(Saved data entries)
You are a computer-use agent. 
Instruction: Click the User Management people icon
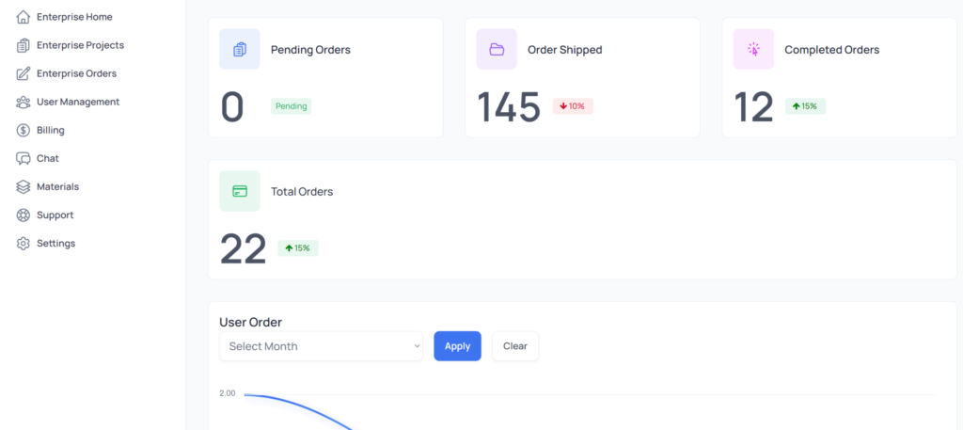pyautogui.click(x=24, y=102)
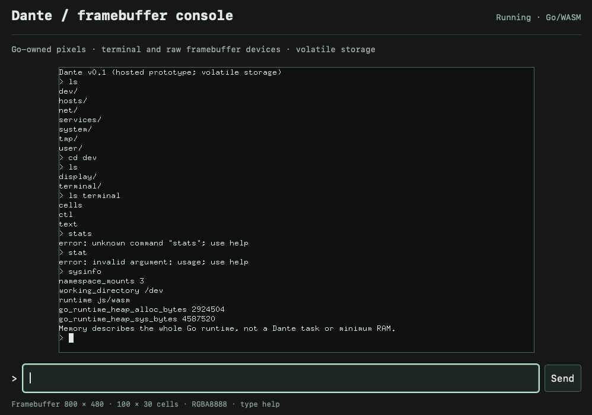Viewport: 592px width, 415px height.
Task: Click the Go-owned pixels subtitle text
Action: tap(49, 49)
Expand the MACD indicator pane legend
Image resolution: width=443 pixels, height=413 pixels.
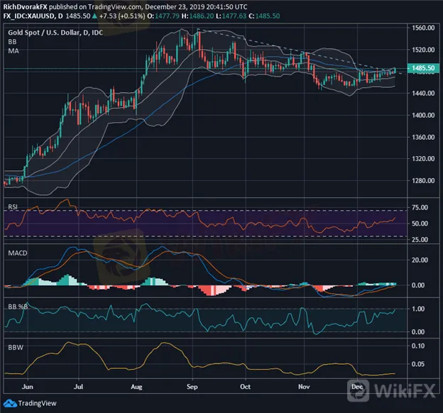pos(15,251)
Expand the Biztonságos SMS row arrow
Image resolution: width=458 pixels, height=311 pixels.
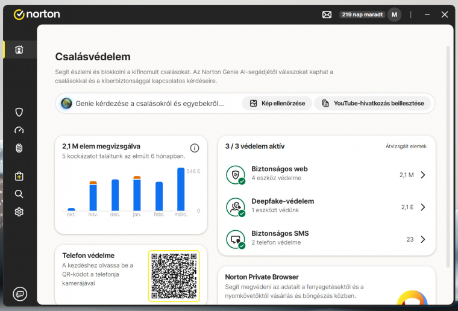422,239
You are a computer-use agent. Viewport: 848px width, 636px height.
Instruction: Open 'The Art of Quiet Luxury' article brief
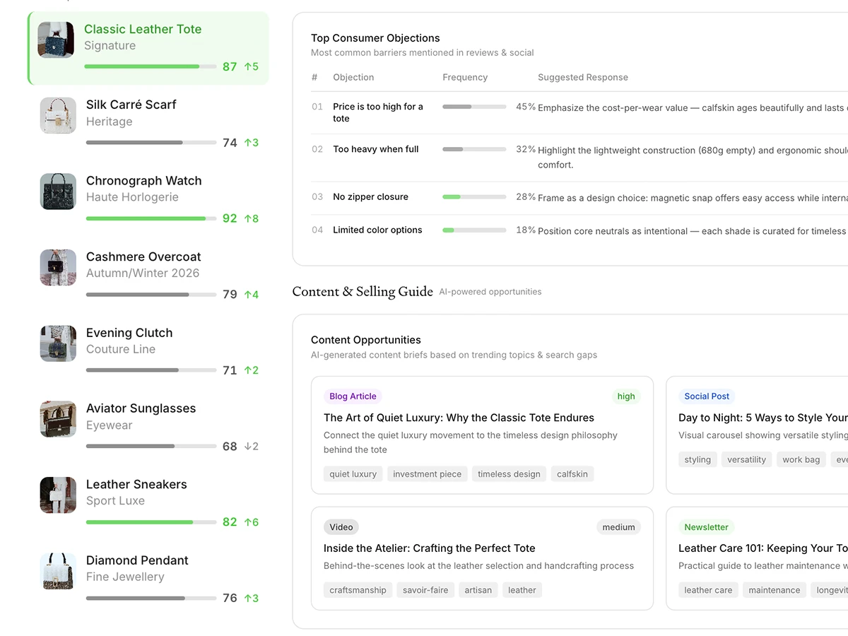point(459,418)
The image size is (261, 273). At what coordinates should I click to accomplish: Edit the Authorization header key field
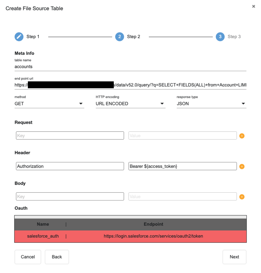point(70,166)

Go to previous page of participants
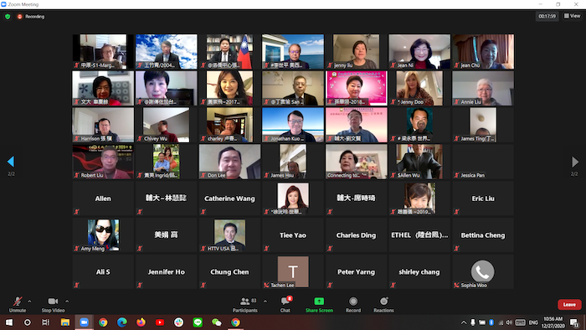10,162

* [The task]:
Pull every line containing "computer" from the entries above and copy it.

* [Problem solution]:
You are a computer-use agent. 
You are a computer-use agent. Viewport: 848px width, 636px height.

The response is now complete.